While material progress has been extremely rapid and social life has been completely transformed, the schools have remained in a kind of arrested development, organized in a way that cannot have been well suited even to the needs of the past, but that today is actually in contrast with human progress. The reform of the secondary school may not solve all the problems of our times, but it is certainly a necessary step, and a practical, though limited, contribution to the great reconstruction of society. Everything that concerns education assumes today an importance of a general kind, and must represent a protection and a practical aid to the development of the individual; that is to say, it must aim at improving the individual in order to improve society.
But, above all it is the education of adolescents that is important, because adolescence is the time when the child enters on the state of manhood [sic] and becomes a member of society. If puberty is on the physical side a transition from an infantile to an adult state, there is also, on the psychological side, a transition from the child who has to live in a family, to the adult who has to live in society. These two needs of the adolescent: for protection during the time of the difficult physical transition, and for an understanding of the society which he is about to enter to play his part, give rise to two problems that are of equal importance concerning education at this age."
--Maria Montessori, "The Erdkinder," 1948
Post-Odyssey trip I now have one four-day week of experience in the Montessori adolescent environment.
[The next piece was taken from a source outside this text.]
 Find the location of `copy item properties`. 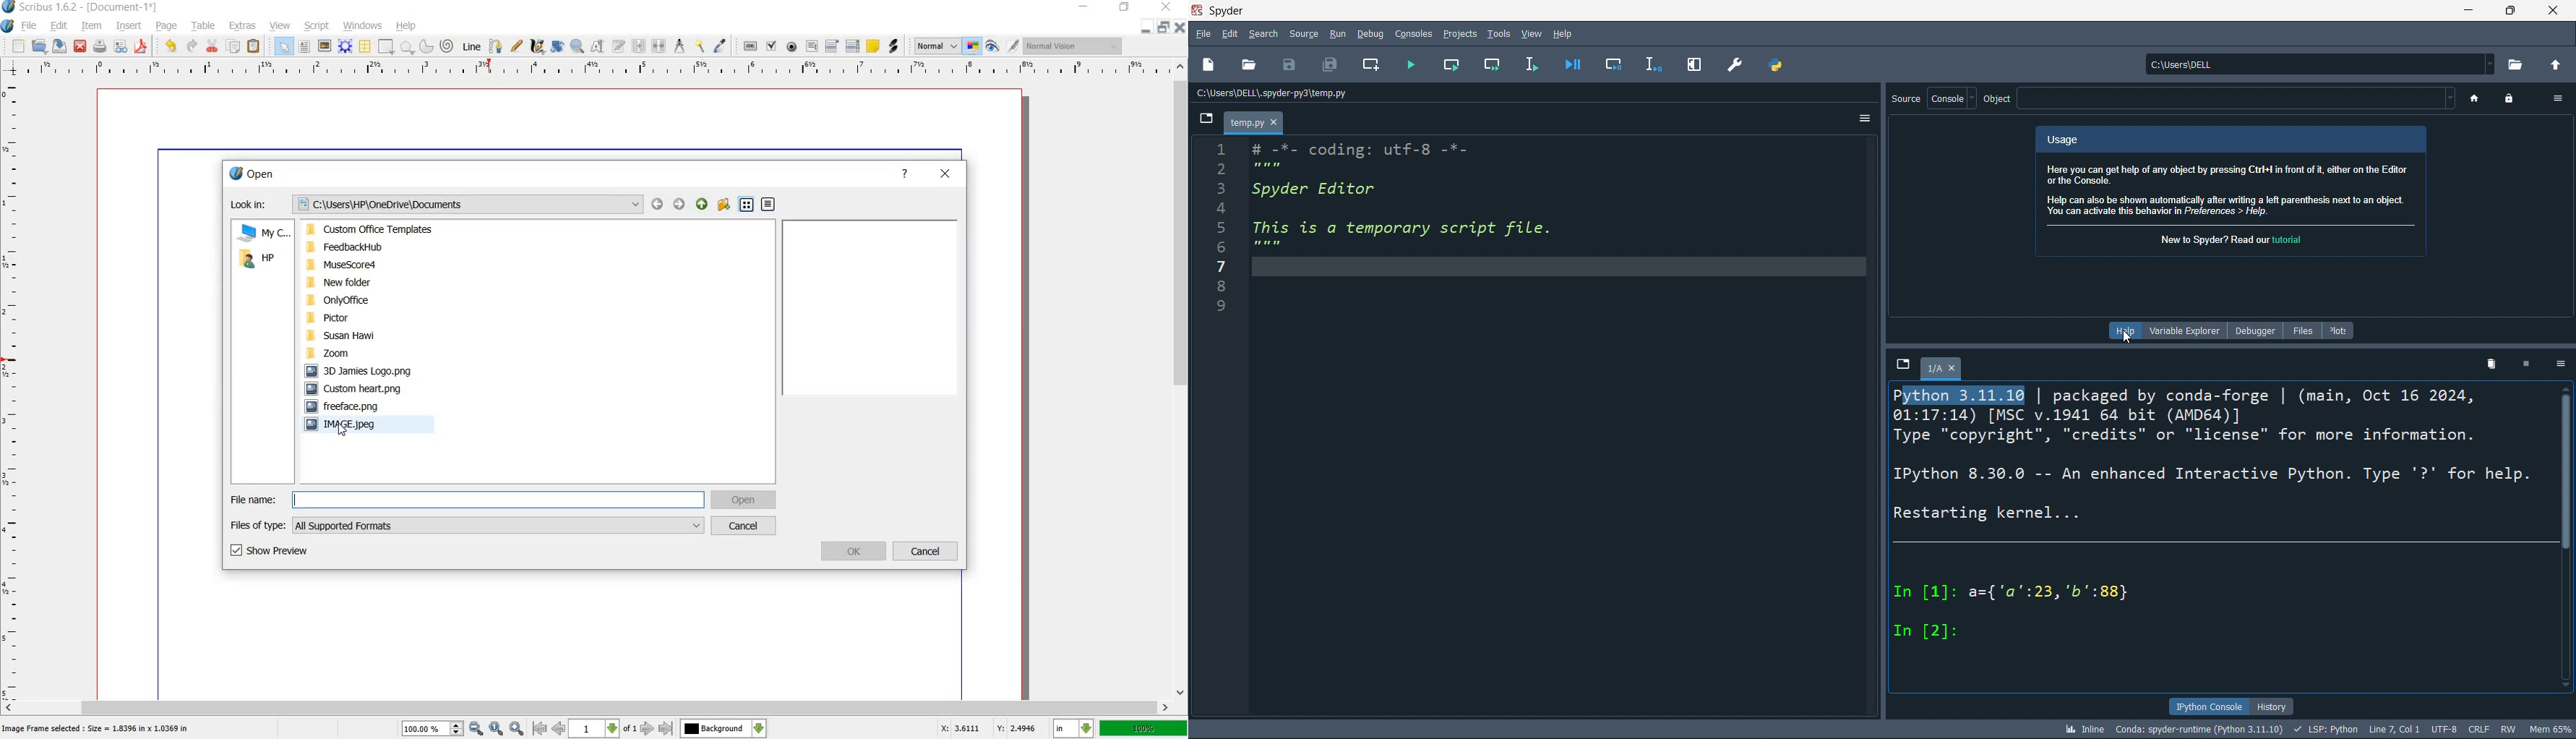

Maria Montessori wrote one main essay on adolescence, "The Erdkinder." In it she presents many contemporary-feeling ideas to help children begin to journey towards adulthood, including providing opportunities for students to apprentice and work in real world occupations such as farming and running small guest houses in the country. The idea was for students to begin to step into their roles as individuals in society, after years of being children within a family unit. There is a sense of adventure and challenge and trusting that the students are up to new physical and mental tasks and growing independence.
Our students are not at boarding school in the country, so we find other ways to create these opportunities for growth and risk. One is through a set of classes called "occupations." Instead of electives, we have a variety of courses which relate to real-world work and/or creative expression. I am teaching the occupation called Marketplace, which will come to life in a school shop, at school events, and, in the spring, as a farm stand selling the harvest of the Farming occupation. Other occupations at the school include a bicycle repair shop, forestry, design lab, and musicianship. This is a new challenge for me in that it is a shift from only teaching English, but it is also something that will allow me to utilize and share my past experiences running small businesses and developing spaces for art and commerce. Though a bit daunting in the crush of the very-new school year, there is something about the occupations that acknowledges that teachers are full humans with diverse experiences and interests, not simply obsessive geeks about one narrow subject area. This feels respectful and more realistically representative of all that adulthood entails--layers of tasks, roles, and continual learning.
Because core classes, occupation classes, plus service work, plus community meetings and advisory time are all woven into our week, my brain is a blur of spreadsheets and schedules and where-to-be-when. I sat here on the floor preparing most of this Saturday, which is tiring, but I look forward to one week from now when I'll have another five days of experience and things will feel a little bit less completely new and strange. It is through the work that I will find the way.